■ **Problem to work on**: Duplicate the items below from the line containing "Task: Expand action 1 ERC1967Proxy fallback" up to and including the line containing "Looking at the", keeping every line as it appears.

━━━━━━━━

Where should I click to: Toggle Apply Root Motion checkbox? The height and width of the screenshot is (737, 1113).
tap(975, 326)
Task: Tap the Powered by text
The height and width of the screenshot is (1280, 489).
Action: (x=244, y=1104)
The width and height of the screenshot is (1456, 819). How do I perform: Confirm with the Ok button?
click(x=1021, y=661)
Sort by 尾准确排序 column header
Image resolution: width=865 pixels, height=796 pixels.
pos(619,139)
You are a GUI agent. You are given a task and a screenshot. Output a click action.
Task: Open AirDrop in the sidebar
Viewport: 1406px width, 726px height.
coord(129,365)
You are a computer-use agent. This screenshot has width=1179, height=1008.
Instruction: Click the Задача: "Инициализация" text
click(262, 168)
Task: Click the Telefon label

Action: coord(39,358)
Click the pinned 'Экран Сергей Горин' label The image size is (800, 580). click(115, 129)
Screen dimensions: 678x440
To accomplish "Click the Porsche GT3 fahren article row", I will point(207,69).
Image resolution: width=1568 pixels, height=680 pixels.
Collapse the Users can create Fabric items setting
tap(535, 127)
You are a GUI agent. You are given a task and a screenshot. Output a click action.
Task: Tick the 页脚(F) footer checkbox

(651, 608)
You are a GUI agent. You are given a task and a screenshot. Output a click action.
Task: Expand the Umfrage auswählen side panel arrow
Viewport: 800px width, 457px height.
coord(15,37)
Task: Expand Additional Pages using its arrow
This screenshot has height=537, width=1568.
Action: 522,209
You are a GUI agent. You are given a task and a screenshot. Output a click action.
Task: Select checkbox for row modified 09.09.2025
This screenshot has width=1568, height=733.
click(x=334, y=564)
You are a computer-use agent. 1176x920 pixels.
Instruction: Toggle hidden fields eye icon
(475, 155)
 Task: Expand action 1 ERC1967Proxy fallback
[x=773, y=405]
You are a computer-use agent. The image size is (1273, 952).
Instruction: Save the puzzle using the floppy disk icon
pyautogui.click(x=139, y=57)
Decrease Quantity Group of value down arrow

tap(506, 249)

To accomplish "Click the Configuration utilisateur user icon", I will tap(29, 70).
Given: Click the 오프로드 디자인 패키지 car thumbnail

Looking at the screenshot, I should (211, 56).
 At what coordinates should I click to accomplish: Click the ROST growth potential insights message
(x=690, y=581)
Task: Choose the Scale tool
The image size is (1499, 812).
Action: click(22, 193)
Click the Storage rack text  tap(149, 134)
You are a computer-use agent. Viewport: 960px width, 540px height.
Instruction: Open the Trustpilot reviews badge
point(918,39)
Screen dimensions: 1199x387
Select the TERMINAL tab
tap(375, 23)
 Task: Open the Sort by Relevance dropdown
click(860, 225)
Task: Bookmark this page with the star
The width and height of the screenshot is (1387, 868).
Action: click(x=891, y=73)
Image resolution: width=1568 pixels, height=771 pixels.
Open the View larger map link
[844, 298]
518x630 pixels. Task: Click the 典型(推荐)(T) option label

━━━━━━━━

■ **Written solution**:
 Task: Expand action 1 ERC1967Proxy fallback
[x=773, y=405]
You are a computer-use agent. The image size is (1273, 952).
Instruction: Save the puzzle using the floppy disk icon
pyautogui.click(x=139, y=57)
Decrease Quantity Group of value down arrow

tap(506, 249)

To accomplish "Click the Configuration utilisateur user icon", I will tap(29, 70).
Given: Click the 오프로드 디자인 패키지 car thumbnail

Looking at the screenshot, I should (211, 56).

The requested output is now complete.